LTT Notes 20-6-2012

As Wednesday morning 13th was the only fine morning forecast during a week of torrential rain a group of us spent the morning working in the Ballyrafter/Strand area. Hopefully we will be able to get out in the coming week on planned work evenings.
Thanks to Mr. Robert Steward, Glebe Warden, Select Vestry  St. Carthage’s  Cathedral for painting the Deanery railings as requested.


Following on from last week’s  TIP OF THE WEEK  about eco friendly and cost saving liquid plant food the following may give you  some ideas on  what to do. Nettles, comfrey and seaweed are frequently used to create liquid food for plants. Nettles grow wild and are the perfect tonic for nitrogen loving leafy greens. Comfrey also grows wild and can be cultivated with minimum effort and is ideal for potassium loving fruit bearers. The following is a recipe for Nettle Tea/ Feed. The same recipe can be used for comfrey or seaweed. Keep in mind that the finished product for all of the above is  highly concentrated, very smelly, must be diluted and not used on seedlings or indoor plants.
Step 1: Collect 1kg. nettle leaves.
Step 2: Put the leaves into a sack made of porous material ie.  hessian.
Step 3: Put the sack in a bin/bucket, add 20 litres of water. It is vital to cover with a tight fitting lid as it smells.
Step 4: Wait about a month or more before using it. Dilute the feed when using it, combining  10 parts water to 1 part feed. You could also draw off    small amounts in to the watering can and then fill it up with water so that your mix is the colour of weak tea.

LTT Notes 13-6-2012


The wet and windy conditions of the week starting 4th June was totally against us and our C.E.S.  workers in terms of  work. However we were lucky that Tuesday morning stayed dry and the morning was spent in the Millennium park cutting the box hedging, weeding and tidying up the various planting areas and sweeping.Hopefully the coming week will be better.
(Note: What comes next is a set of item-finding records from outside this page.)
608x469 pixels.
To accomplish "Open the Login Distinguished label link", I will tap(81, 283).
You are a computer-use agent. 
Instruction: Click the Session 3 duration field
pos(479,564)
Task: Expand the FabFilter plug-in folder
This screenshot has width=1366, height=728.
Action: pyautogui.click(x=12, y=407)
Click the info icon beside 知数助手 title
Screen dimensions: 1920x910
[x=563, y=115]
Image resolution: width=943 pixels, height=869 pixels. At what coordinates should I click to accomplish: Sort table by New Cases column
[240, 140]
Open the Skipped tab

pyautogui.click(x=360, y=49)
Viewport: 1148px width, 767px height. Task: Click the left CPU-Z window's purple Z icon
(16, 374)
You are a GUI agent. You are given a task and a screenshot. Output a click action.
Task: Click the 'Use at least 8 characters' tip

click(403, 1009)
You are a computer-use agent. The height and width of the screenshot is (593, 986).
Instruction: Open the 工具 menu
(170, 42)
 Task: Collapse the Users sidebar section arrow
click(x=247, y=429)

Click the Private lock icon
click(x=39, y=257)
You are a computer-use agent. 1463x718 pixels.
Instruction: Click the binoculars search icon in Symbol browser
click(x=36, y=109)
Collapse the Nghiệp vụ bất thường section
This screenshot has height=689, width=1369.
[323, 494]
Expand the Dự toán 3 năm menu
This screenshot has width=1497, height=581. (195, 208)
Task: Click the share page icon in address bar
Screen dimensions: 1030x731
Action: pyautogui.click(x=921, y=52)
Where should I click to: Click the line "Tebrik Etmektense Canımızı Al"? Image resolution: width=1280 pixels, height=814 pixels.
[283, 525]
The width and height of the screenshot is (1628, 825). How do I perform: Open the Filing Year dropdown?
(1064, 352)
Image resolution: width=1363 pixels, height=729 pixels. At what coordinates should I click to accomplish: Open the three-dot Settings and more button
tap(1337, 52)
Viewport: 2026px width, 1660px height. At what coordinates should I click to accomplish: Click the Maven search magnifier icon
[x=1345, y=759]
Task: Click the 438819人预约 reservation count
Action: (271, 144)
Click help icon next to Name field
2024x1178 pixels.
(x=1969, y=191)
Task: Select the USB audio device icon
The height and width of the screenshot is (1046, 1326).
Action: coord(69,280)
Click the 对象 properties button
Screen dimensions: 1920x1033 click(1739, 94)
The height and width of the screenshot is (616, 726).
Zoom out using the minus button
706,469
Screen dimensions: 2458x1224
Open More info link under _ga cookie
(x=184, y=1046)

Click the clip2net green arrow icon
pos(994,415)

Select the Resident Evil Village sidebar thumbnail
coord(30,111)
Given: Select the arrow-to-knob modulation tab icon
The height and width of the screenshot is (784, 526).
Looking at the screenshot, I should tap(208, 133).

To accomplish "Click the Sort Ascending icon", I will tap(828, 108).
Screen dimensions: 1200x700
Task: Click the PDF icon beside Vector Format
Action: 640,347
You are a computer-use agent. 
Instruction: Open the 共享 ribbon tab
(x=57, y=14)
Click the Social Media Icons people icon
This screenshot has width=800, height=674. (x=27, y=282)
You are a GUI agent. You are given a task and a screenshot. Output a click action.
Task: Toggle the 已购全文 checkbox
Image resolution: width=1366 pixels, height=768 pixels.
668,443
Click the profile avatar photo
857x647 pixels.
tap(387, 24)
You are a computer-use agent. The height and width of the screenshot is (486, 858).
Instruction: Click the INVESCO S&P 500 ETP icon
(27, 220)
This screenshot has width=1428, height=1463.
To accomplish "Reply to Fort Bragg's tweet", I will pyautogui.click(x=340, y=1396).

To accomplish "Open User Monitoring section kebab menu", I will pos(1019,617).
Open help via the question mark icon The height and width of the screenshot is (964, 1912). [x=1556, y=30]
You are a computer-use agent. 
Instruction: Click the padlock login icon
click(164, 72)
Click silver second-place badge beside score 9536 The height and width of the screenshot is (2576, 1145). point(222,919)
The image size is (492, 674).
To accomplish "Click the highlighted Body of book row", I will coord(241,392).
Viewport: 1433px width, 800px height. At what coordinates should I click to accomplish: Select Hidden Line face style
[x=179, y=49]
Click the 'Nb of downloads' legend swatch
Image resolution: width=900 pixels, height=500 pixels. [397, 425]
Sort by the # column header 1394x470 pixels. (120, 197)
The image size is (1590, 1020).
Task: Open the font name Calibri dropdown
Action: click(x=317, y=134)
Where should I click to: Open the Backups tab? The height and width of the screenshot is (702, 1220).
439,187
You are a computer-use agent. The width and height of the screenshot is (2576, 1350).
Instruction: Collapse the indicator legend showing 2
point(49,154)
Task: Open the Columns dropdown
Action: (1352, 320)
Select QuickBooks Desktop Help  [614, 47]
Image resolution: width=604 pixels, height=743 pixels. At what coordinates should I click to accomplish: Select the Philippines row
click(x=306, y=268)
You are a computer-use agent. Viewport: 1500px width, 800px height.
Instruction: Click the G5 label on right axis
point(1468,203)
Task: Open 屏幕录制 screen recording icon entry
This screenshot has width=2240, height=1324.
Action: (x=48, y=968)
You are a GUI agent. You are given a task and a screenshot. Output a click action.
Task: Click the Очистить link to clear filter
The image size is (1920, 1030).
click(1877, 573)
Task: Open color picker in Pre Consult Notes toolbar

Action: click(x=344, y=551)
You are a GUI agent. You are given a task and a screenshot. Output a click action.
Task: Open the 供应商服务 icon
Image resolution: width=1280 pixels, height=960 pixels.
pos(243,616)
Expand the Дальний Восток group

No more than ourselves plants all need a pick me up every now and again There are a number of ways to condition and improve your soil including compost, seaweed dust and well rotted manure. All of those release nutrients slowly allowing the plant to avail of the nutrients as they need them. So why buy commercial liquid fertilisers when you can make your as such liquid feeds are taken up immediately by the plant giving them an extra boost. Some recipes next week.


Press release re Owenashad walk


Press release on behalf of Lismore Tidy Towns re Refurbishment of river walk adjoining the Owenashad river in Lismore


The Owenashad river walk has been a traditional walk used by the people of Lismore for many generations.However in recent years it has become overgrown and unsafe underfoot. The river bank has also become eroded in places due to the natural flow of the river and occassional flooding.


As a voluntary group Lismore Tidy Towns has always worked to protect and conserve the natural and built environment.Our work on the protection and enhancement of biodiversity has resulted in Lismore winning two Regional Biodversity and Notice Nature Awards in the National Tidy Towns Competition. Most of this work was carried out at the start of the refurbished walk at an area known locally as the Strand, eg planting of an area with a mixture of meadow grasses and wildflower seeds, erecting bird and bat boxes,planting native hazel trees,creation of log and stone heaps,conservation of a 19th century flood wall and the eradication of invasive species such as Japanese Knotweed, Rhododendron and Winter Heliotrope.


Having completed that project it was decided to undertake a project to make the Spring woodland walk at the other end of the Strand more accessable and safer for townspeople and visitors and to help them enjoy this area of natural beauty. Work on this project commenced on Monday 28th May and to date there has been an overwhelmingly positive response from the community. The project involves the old walkway being resurfaced, post and rail fencing will be put up for safety, some fallen trees removed and some appropriate information signage will be erected. A wide range of plants grow in this area for example, Lismore blue anenome, wild garlic, cowparsley,pignut,wood speedwell, wood anemone, lords and ladies, great woodrush, toothwort and 4 species of fern. The aim of the Lismore Tidy Towns group with the refurbishment work is and will be to protect all of those species for the present and future generations of people in Lismore and its environs and into the future to develop this area as part of a biodiversity trail of the town.


The National Park and Wildlife Services were consulted, an application was made to this agency outlining the proposed project and an official letter of approval was received from the N.P.W.S. on 26th January 2012. Work on the refurbishment of the riverside walk started on Monday 28th May and all of the work is, and will be carried out with strict adherence to the detailed application approved by the National Parks and Wildlife Services. All care was and is being taken to ensure the protection of this important woodland environment.